## [Description of the task]
What you write should be an exact copy of the material, from its first line through the line containing "[combobox] (305, 112)".

** Records for this task follows **

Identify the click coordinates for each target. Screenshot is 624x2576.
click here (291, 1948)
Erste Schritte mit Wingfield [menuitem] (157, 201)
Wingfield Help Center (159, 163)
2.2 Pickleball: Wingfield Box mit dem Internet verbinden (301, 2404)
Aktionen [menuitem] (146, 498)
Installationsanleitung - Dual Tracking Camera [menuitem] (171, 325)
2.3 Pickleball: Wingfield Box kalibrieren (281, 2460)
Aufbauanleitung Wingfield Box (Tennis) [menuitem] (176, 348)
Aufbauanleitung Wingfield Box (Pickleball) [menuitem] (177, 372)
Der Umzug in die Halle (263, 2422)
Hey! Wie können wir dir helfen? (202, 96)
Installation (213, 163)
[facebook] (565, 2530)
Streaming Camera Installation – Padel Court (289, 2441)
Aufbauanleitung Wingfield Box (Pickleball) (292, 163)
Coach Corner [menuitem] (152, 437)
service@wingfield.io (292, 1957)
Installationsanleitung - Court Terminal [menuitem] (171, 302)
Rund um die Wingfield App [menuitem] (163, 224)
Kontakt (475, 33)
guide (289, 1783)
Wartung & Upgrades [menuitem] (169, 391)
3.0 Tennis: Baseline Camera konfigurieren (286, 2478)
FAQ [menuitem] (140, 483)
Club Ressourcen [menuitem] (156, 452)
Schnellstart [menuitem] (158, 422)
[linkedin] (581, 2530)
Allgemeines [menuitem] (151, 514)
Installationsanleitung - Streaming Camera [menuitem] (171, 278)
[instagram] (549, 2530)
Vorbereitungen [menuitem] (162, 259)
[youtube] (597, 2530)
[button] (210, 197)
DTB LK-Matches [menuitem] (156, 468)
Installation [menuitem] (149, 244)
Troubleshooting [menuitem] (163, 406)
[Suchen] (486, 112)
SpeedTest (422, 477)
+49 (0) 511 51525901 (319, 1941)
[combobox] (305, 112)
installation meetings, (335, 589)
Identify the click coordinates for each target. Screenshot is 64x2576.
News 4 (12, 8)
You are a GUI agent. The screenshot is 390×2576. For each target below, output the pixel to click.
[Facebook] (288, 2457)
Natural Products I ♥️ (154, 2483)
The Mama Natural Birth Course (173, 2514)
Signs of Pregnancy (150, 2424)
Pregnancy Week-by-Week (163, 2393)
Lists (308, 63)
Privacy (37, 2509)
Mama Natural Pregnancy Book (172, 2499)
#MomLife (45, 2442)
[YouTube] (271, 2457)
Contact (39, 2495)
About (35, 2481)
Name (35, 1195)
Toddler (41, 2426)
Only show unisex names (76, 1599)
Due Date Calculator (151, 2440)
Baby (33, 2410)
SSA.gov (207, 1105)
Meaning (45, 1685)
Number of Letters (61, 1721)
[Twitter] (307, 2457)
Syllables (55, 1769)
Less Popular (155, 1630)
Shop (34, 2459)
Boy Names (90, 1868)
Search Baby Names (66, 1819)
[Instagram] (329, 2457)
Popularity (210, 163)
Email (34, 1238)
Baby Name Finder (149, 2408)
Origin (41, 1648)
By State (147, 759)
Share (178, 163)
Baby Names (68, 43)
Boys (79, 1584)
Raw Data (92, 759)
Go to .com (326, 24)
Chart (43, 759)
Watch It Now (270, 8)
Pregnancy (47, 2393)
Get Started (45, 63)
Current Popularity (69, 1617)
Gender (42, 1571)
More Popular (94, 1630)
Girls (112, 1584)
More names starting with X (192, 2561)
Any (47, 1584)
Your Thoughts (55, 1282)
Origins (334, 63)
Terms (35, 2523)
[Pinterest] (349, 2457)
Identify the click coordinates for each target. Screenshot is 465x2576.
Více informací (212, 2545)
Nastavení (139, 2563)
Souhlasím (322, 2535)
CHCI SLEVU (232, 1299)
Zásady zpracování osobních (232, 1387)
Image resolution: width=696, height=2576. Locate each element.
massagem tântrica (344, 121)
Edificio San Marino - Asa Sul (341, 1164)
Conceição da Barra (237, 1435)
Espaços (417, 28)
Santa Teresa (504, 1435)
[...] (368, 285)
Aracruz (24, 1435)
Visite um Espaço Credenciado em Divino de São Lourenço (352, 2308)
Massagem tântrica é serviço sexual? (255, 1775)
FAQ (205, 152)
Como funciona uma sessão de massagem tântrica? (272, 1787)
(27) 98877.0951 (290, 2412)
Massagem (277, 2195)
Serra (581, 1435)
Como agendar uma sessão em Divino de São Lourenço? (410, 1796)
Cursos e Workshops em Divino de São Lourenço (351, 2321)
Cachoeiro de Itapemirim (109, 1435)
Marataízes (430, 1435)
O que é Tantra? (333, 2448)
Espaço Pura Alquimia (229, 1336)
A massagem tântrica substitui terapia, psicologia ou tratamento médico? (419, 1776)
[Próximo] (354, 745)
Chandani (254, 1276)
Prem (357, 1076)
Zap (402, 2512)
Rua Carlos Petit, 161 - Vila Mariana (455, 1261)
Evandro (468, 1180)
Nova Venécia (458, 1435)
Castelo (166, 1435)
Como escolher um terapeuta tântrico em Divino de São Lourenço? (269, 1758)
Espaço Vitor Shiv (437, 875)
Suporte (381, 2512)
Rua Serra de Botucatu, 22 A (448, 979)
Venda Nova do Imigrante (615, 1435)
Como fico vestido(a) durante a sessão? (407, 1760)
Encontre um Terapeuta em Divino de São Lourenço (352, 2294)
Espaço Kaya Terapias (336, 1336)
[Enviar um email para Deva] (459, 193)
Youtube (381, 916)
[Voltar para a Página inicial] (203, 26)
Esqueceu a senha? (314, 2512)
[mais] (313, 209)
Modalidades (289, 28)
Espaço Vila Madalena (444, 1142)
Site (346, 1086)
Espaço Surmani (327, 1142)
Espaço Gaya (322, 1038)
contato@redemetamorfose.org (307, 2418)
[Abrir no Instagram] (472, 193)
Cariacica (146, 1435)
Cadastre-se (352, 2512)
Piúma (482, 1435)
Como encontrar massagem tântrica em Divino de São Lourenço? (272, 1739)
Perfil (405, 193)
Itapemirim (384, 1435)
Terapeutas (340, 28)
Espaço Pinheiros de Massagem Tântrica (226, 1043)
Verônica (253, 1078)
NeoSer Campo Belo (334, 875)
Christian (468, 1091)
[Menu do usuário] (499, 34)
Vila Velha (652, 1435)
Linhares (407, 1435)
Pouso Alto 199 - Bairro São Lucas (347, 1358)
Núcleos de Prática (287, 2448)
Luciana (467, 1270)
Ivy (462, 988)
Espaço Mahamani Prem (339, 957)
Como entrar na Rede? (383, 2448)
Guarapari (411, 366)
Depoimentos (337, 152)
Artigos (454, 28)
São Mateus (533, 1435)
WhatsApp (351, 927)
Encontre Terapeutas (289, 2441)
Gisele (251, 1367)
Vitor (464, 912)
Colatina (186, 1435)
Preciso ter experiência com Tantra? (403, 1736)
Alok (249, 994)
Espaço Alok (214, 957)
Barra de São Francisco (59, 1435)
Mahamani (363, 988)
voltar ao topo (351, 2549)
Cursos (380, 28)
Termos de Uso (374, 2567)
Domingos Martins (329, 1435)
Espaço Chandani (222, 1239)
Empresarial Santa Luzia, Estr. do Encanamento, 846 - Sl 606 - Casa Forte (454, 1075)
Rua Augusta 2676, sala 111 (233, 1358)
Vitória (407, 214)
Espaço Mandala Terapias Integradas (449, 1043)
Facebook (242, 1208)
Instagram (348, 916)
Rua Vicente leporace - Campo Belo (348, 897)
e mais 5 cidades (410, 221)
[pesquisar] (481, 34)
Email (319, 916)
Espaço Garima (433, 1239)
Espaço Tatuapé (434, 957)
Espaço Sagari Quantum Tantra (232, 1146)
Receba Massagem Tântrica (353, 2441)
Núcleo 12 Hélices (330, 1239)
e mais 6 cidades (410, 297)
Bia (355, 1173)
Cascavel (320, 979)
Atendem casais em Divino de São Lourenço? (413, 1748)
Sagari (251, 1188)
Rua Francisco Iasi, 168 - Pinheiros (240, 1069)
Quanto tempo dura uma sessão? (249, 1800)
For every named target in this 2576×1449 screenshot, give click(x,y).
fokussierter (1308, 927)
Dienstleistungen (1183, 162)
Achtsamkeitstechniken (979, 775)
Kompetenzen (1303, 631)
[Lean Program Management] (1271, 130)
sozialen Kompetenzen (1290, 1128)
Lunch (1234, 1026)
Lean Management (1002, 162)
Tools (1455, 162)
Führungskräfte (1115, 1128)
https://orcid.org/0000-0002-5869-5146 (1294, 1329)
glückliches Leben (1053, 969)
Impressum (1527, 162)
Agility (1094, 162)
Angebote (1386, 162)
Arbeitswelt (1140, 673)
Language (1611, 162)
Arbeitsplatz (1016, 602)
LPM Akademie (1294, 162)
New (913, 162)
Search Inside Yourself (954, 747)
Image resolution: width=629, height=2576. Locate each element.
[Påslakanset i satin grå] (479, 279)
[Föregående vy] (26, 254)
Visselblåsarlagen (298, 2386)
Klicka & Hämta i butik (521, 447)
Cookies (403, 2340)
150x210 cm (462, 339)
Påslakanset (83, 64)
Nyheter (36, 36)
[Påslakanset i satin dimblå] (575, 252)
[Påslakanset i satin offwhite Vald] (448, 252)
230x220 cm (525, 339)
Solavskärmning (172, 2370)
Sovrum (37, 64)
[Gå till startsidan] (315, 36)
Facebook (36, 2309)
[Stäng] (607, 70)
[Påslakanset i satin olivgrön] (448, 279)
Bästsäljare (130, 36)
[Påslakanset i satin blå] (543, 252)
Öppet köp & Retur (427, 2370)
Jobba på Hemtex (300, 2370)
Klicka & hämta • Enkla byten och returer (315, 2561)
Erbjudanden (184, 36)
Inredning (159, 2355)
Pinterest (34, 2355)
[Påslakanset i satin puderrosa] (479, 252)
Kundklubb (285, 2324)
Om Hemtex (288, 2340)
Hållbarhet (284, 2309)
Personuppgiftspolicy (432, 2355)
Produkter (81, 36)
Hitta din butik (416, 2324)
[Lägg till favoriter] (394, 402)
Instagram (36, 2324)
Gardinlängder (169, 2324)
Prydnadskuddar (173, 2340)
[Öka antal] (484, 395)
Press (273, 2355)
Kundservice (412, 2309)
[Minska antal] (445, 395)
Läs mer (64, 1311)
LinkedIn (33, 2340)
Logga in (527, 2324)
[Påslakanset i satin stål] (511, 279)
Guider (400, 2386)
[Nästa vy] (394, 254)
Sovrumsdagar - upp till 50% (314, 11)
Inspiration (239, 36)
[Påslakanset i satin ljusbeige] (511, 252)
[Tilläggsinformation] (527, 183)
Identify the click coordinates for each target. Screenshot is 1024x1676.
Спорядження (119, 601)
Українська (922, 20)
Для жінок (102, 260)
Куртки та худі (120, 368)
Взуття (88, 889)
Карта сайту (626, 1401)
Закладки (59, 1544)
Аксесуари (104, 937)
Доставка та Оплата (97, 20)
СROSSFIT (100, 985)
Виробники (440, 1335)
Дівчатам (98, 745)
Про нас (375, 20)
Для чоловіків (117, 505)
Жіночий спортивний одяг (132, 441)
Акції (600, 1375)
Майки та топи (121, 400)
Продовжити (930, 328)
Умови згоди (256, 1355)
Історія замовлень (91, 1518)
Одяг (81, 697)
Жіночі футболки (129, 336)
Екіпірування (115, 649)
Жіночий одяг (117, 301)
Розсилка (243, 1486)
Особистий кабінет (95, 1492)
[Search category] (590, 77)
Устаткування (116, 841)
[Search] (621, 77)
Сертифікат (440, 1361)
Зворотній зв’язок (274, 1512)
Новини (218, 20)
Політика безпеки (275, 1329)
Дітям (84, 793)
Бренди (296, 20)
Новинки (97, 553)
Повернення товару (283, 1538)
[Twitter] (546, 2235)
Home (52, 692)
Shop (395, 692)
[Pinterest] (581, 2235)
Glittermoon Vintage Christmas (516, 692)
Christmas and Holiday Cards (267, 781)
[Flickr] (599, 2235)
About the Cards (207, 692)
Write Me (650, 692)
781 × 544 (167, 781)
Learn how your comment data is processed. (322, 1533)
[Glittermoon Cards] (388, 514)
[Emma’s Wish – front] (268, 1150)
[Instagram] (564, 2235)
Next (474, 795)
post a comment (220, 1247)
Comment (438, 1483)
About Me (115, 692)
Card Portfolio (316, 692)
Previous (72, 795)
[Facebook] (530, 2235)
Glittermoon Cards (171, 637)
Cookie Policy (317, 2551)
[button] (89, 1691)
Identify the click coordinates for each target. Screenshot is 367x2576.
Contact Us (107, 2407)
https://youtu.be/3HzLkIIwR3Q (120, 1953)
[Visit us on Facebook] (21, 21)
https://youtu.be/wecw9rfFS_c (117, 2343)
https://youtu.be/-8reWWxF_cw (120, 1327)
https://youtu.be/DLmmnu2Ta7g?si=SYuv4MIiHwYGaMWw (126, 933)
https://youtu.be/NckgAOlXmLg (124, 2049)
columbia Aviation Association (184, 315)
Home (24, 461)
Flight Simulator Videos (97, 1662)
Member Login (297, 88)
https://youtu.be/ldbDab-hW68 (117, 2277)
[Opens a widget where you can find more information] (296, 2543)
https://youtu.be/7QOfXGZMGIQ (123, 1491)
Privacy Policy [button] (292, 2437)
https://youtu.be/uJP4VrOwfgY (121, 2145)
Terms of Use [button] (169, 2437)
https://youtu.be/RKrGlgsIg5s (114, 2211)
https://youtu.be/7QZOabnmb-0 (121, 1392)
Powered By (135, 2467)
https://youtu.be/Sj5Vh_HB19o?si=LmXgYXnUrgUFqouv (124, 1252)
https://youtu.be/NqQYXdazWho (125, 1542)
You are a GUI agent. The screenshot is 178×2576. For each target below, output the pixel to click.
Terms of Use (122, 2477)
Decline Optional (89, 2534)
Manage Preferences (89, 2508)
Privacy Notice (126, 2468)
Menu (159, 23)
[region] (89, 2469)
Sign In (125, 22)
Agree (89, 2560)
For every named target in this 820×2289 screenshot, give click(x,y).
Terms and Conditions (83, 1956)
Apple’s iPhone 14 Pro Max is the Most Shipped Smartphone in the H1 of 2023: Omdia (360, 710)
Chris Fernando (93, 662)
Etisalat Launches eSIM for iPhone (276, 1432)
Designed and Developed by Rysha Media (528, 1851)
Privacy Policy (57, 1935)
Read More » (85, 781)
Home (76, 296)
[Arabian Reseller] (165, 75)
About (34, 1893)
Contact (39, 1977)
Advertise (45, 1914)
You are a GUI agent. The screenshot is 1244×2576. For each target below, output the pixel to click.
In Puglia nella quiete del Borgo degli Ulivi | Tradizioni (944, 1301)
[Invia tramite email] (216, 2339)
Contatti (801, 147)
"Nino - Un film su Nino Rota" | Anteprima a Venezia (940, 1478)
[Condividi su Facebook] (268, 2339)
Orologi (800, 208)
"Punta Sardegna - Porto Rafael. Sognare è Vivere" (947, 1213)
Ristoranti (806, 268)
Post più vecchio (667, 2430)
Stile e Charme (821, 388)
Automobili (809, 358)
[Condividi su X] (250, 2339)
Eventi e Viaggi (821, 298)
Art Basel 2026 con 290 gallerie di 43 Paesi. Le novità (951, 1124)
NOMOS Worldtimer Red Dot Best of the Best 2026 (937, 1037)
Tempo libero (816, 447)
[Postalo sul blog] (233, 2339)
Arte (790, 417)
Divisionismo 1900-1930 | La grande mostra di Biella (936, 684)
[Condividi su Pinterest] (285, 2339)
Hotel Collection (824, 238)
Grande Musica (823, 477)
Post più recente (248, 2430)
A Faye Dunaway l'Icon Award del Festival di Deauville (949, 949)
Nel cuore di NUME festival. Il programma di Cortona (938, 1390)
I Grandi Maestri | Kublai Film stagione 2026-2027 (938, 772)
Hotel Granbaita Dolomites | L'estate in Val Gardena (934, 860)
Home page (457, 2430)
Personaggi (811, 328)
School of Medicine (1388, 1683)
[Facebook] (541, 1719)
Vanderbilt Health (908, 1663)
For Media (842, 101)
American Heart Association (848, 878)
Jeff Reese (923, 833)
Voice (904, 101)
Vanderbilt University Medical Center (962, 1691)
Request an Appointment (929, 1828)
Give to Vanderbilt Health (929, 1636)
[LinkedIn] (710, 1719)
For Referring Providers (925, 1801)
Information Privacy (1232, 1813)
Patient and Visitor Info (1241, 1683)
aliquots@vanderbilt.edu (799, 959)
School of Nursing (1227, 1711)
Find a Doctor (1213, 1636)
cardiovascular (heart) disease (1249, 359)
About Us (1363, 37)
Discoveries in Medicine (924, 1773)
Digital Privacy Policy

** End of Records for this task **

## [Written answer]
Identify the click coordinates for each target. Screenshot is 624x2576.
click here (291, 1948)
Erste Schritte mit Wingfield [menuitem] (157, 201)
Wingfield Help Center (159, 163)
2.2 Pickleball: Wingfield Box mit dem Internet verbinden (301, 2404)
Aktionen [menuitem] (146, 498)
Installationsanleitung - Dual Tracking Camera [menuitem] (171, 325)
2.3 Pickleball: Wingfield Box kalibrieren (281, 2460)
Aufbauanleitung Wingfield Box (Tennis) [menuitem] (176, 348)
Aufbauanleitung Wingfield Box (Pickleball) [menuitem] (177, 372)
Der Umzug in die Halle (263, 2422)
Hey! Wie können wir dir helfen? (202, 96)
Installation (213, 163)
[facebook] (565, 2530)
Streaming Camera Installation – Padel Court (289, 2441)
Aufbauanleitung Wingfield Box (Pickleball) (292, 163)
Coach Corner [menuitem] (152, 437)
service@wingfield.io (292, 1957)
Installationsanleitung - Court Terminal [menuitem] (171, 302)
Rund um die Wingfield App [menuitem] (163, 224)
Kontakt (475, 33)
guide (289, 1783)
Wartung & Upgrades [menuitem] (169, 391)
3.0 Tennis: Baseline Camera konfigurieren (286, 2478)
FAQ [menuitem] (140, 483)
Club Ressourcen [menuitem] (156, 452)
Schnellstart [menuitem] (158, 422)
[linkedin] (581, 2530)
Allgemeines [menuitem] (151, 514)
Installationsanleitung - Streaming Camera [menuitem] (171, 278)
[instagram] (549, 2530)
Vorbereitungen [menuitem] (162, 259)
[youtube] (597, 2530)
[button] (210, 197)
DTB LK-Matches [menuitem] (156, 468)
Installation [menuitem] (149, 244)
Troubleshooting [menuitem] (163, 406)
[Suchen] (486, 112)
SpeedTest (422, 477)
+49 (0) 511 51525901 (319, 1941)
[combobox] (305, 112)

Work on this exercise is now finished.